ROLE SPEC TEMPLATE (user must provide)
ROLE: <RoleName>
WhoIAm: <1-2 lines>
Goal: <what outcome I’m optimizing for>
Tone: <how I should sound>
Format: <structure / artifacts>
Constraints: <taboos / what not to do>
QualityBar: <how to evaluate the output>

3.5 Scaling long-running autonomy: planners / workers / judge (pattern)#

If one agent “drowns” in a large project, the natural move is parallelism. In practice, flat self-coordination via one shared task list often degrades into bottlenecks and fragility. A more stable pattern is role separation:

  • Planners: continuously explore the system and cut work into tasks.
  • Workers: take narrow tasks and deliver outcomes without trying to hold the whole picture.
  • Judge: decides whether to continue the iteration and when to do a fresh start to control drift/tunnel vision.

Reference: Cursor: Scaling long-running autonomous coding.

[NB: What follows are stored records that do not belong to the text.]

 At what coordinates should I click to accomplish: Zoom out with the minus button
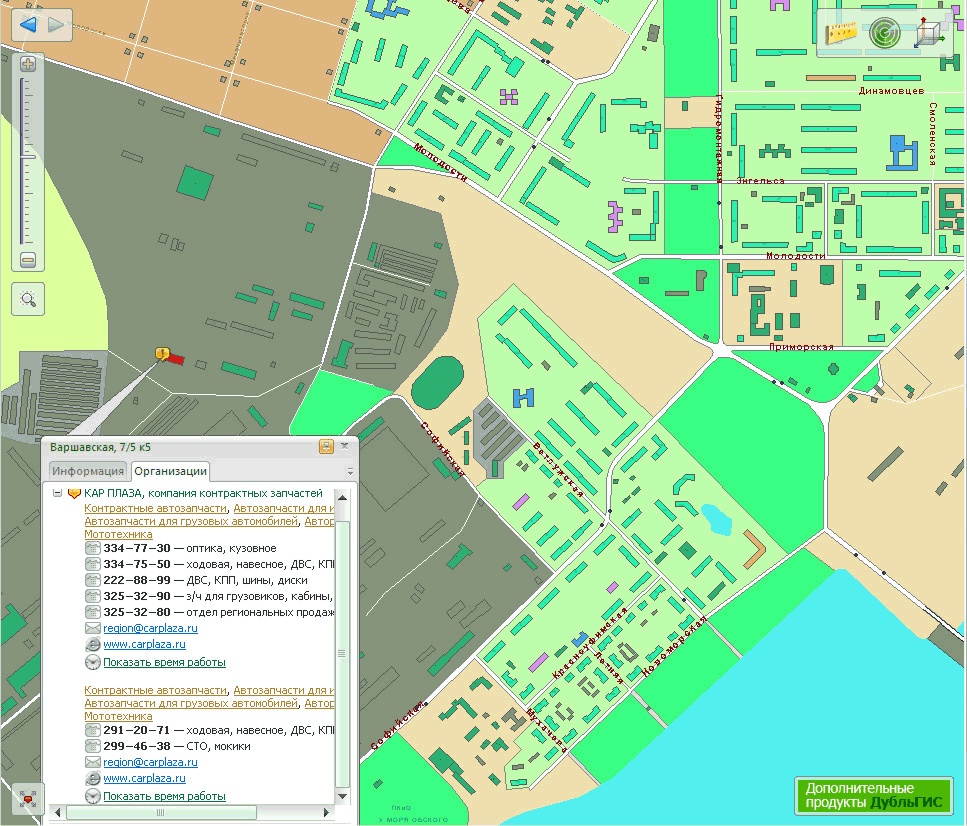[28, 260]
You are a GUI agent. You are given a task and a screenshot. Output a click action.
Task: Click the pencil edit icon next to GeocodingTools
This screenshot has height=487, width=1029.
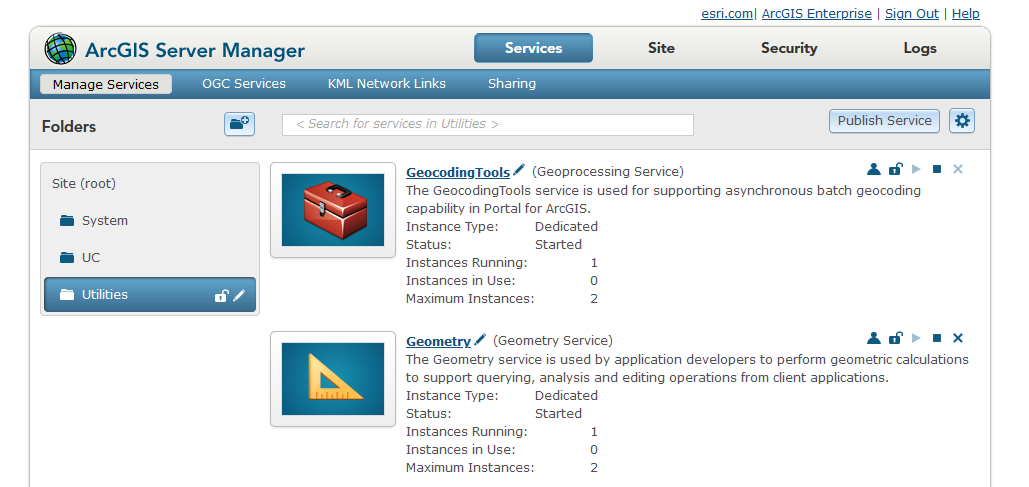tap(519, 170)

Note: in practice, a “fresh start” often means restarting from the plan (plan-first): refine requirements/guardrails, update the plan, and rerun the loop, instead of patching outputs in chat. See Cursor: Best practices for coding with agents.

4) Common mistakes (anti-patterns)#

  • no DoD: “done” becomes opinion; quality fluctuates.
  • no ADR: later you reconstruct decisions via archaeology.
  • no rollback path (and no rule for when a full plan is required): any failure becomes a high-MTTR incident.
  • no runbook: heroics, not repeatable response.
  • no eval/regression set before deploying changes: regressions ship to production.